El año 1935 encontró a ambos bandos agotados. Los bolivianos se habían retirado a Villa
Montes. En abril, los paraguayos traspusieron el Río Parapiti, pero fueron repelidos por los
bolivianos.

El gobierno chileno propuso a la argentina, en enero del año 1935, una gestión conjunta
para lograr la paz. A tal fin fueron comisionados Luis A. Podestá Costa a Paraguay, y
posteriormente, Félix Nieto del Río, se dirigió a Bolivia. En abril de ese año se unieron a la
mediación, Perú y Estados Unidos. En mayo lo hizo Brasil. Luego fue invitado a participar
un delegado uruguayo.

El fin de la contienda ocurrió el 12 de junio de 1935, día en que se firmó un armisticio, en


presencia de los mediadores. El cese de las hostilidades ocurrió el día 14. Paraguay,
posteriormente, en 1936, en la Conferencia de Buenos Aires, logró el reconocimiento de
casi toda la zona a su favor. En 1938, Paraguay obtuvo 120.000 km², mientras los
bolivianos se beneficiaron teniendo acceso al río Paraguay, y al poblado de Puerto
Casado, perteneciente a Paraguay.
La Guerra del Chaco acabó con la vida de más de 65000 personas tan solo del lado
boliviano del conflicto; teniendo en cuenta que se trata de un país que tenía menos
de 3 millones de habitantes, las consecuencias económicas y sociales fueron
devastadoras.

Para ambas partes del conflicto, el impacto de esta guerra se dejó ver en gran
cantidad de áreas. A raíz de la guerra, los gobernantes de ambos países se
plantearon la necesidad de cambiar de rumbo en sus políticas para conseguir un
mejor futuro para sus ciudadanos.

Las 5 consecuencias principales de la Guerra del Chaco


1- Nuevos partidos políticos de ideología socialista

En Bolivia los soldados habían visto los efectos que tenían las políticas de sus
gobernantes y habían sufrido gran cantidad de pérdidas.

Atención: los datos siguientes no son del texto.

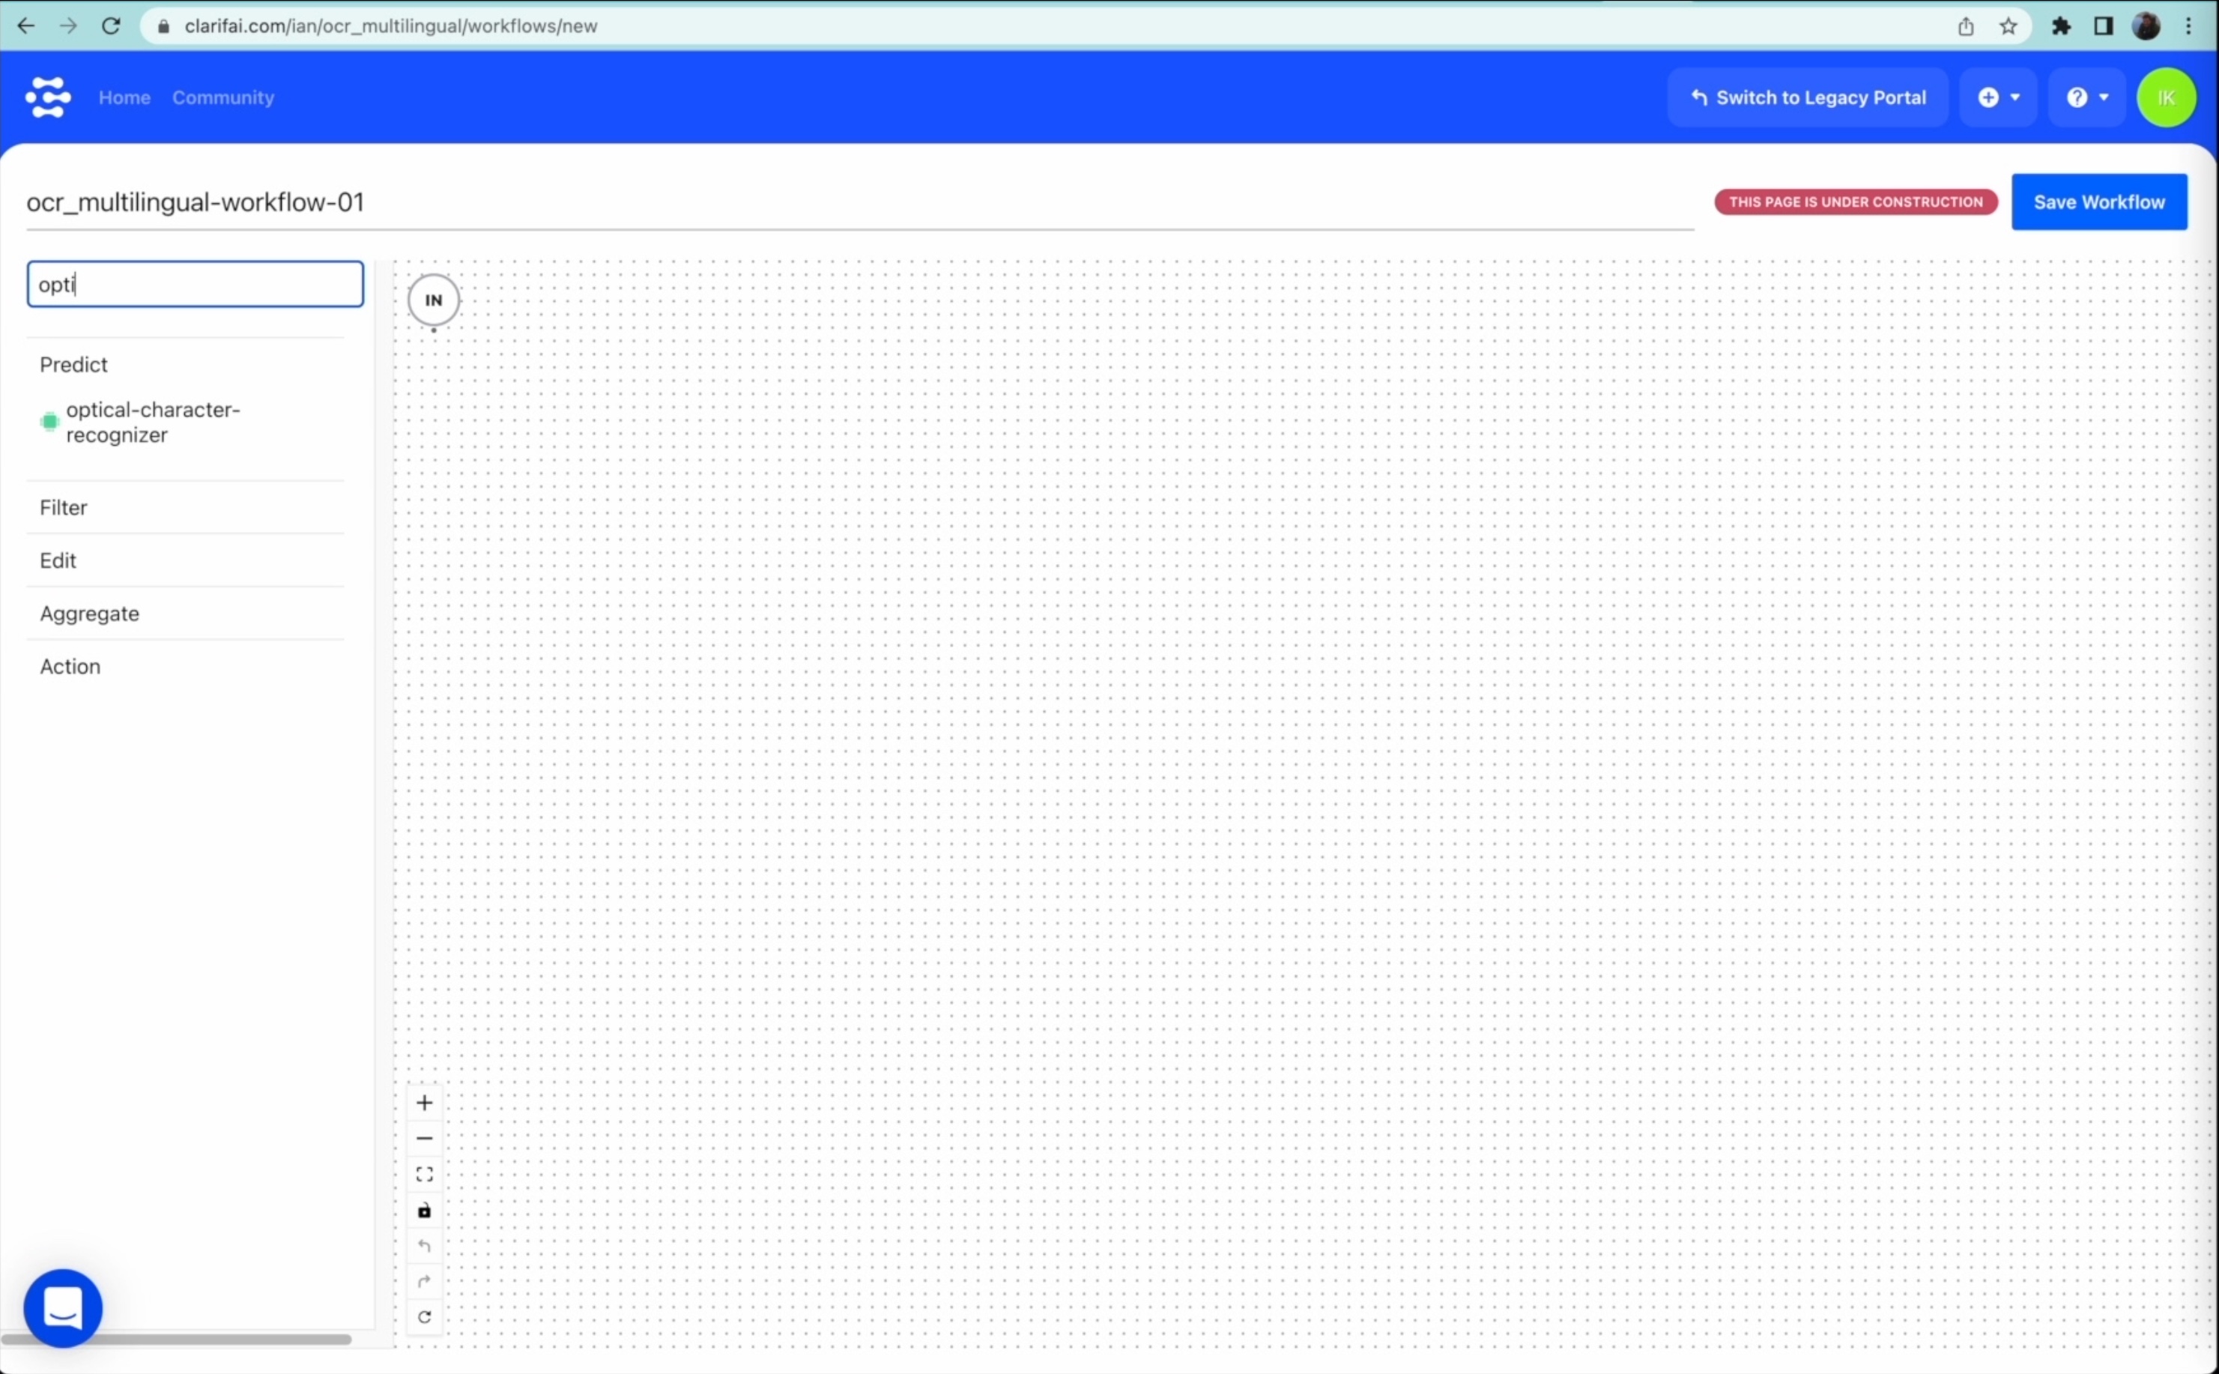Open the IK user avatar menu
The width and height of the screenshot is (2219, 1374).
[2166, 97]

Por eso y por la derrota de sus ejércitos en el conflicto, se sintieron atraídos por
ideas de carácter más socialista.

Los soldados se dieron cuenta de que su país no era tan rico y poderoso como les
habían hecho creer hasta entonces, y decidieron fundar nuevos partidos políticos
para cambiar el rumbo de su país.

Los más importantes fueron el POR, basado en la ideología de Trotsky; el PIR, de


orientación marxista; y el MNR, de carácter nacionalista.

2- Movimiento de los derechos de los Indios

Después de la Guerra del Chaco, los indios autóctonos de Bolivia fundaron una
asociación agraria en Cliza.

El principal motivo fue que, a pesar de sentirse parte del país después de las
enormes pérdidas sufridas, eran tratados como ciudadanos de segunda categoría y
relegados a papeles de trabajo manual, prácticamente sin derechos.

Asustados por el movimiento agrario de Cliza, los terratenientes decidieron echar a


los indígenas de sus plantaciones y evitaron así cualquier tipo de avance en este
sentido.

Sin embargo, este movimiento plantó la semilla y consiguió reformas legales y


laborales en décadas posteriores.
3- Formación de sindicatos de mineros

Una de las principales ideas de los movimientos socialistas que se habían extendido
por la población era la necesidad de nacionalizar las minas. Como primer paso para
conseguirlo, se formaron varios sindicatos de trabajadores.

Los más importantes fueron el Ministerio del Trabajo y la Confederación Sindical de


Trabajadores de Bolivia.

4- Reestructuración del ejército

Tras el desastre de la Guerra del Chaco en Bolivia, los altos mandos militares
decidieron que no podía volver a ocurrir nada parecido y depusieron al presidente
Salamanca.

Tras la firma del tratado de paz, una de las principales preocupaciones del país fue
conseguir de nuevo un ejército fuerte.

Para ello contaron con la ayuda de varios países extranjeros, como Italia, España,
Checoslovaquia y Estados Unidos.

5- Descubrimiento de grandes reservas de gas natural

A pesar de que el petróleo que se creía que existía en la zona del Chaco nunca se
encontró, Bolivia sí que halló grandes yacimientos de gas natural en el territorio que
conservó.

Estos yacimientos son hoy en día los segundos más importantes de toda
Latinoamérica, después de los de Venezuela.